July 16, 202616 min read
Inside the Big Business of Selling AI to Police

The Future of Policing on Display

I stood before a massive glass and brick building in the heart of Fort Worth, Texas. Thousands of people had gathered inside to see what was being called "the future of policing in the digital age." As a member of the press, I was not allowed to enter. But I met with attendees at nearby locations who told me what was being sold inside. And I learned that AI is threatening to take over the very core of policing in America.

The promise of AI at this year's International Association of Chiefs of Police (IACP) Technology Conference was about automating routine parts of the job. These routine parts also happen to be critical steps in the legal process. It is a similar sales pitch to the one that has been broadcast to businesses for years: let the machines handle the busywork so you can focus on more meaningful tasks. But in law enforcement, automating seemingly harmless "busywork" like filling out a police report carefully or reviewing a suspect's case history can have huge consequences on people's lives.

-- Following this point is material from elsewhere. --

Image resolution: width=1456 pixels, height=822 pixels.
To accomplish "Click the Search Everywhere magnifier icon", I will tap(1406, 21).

Among the AI products on display at the conference's showroom this May were facial-recognition cameras, automated license plate readers, body cameras, chatbots to handle non-emergency 911 calls, gunshot detection platforms, drones, and report-writing tools. As the country has dealt with law enforcement becoming disconnected from actual human police presence in neighborhoods, the industry is continuing to push automation.

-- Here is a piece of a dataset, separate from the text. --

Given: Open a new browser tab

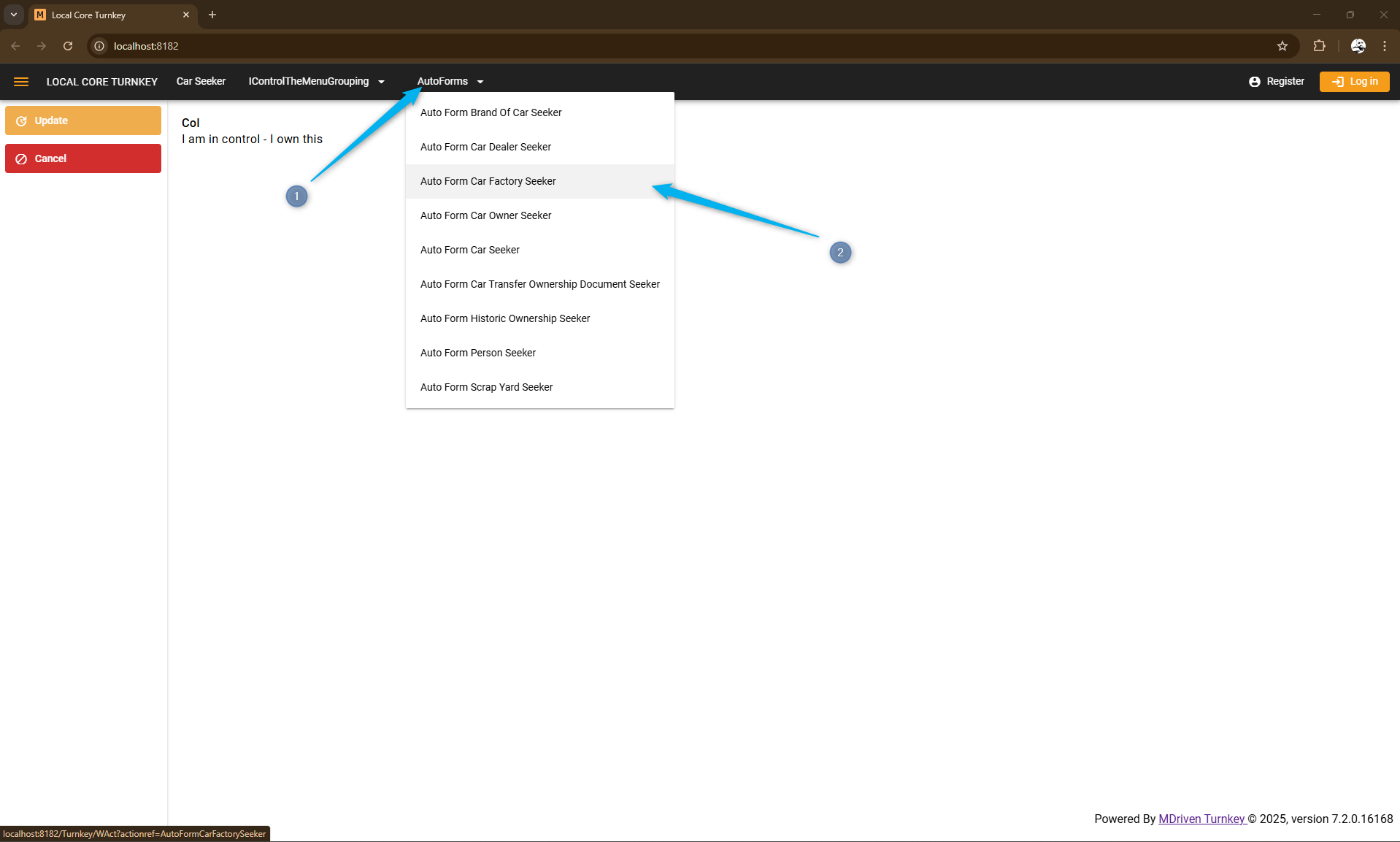Looking at the screenshot, I should pos(212,15).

The Rise of Real-Time Crime Centers

The decision-making process itself in police departments is increasingly being handed over to algorithms. A group of tech startups are now selling AI to police as a kind of automated air traffic control system. It is a centralized digital brain that can process the huge amounts of data being collected, often by other surveillance and automation tools sold by those same companies, and help departments allocate resources accordingly. Even police officers are not necessarily happy about these pitches.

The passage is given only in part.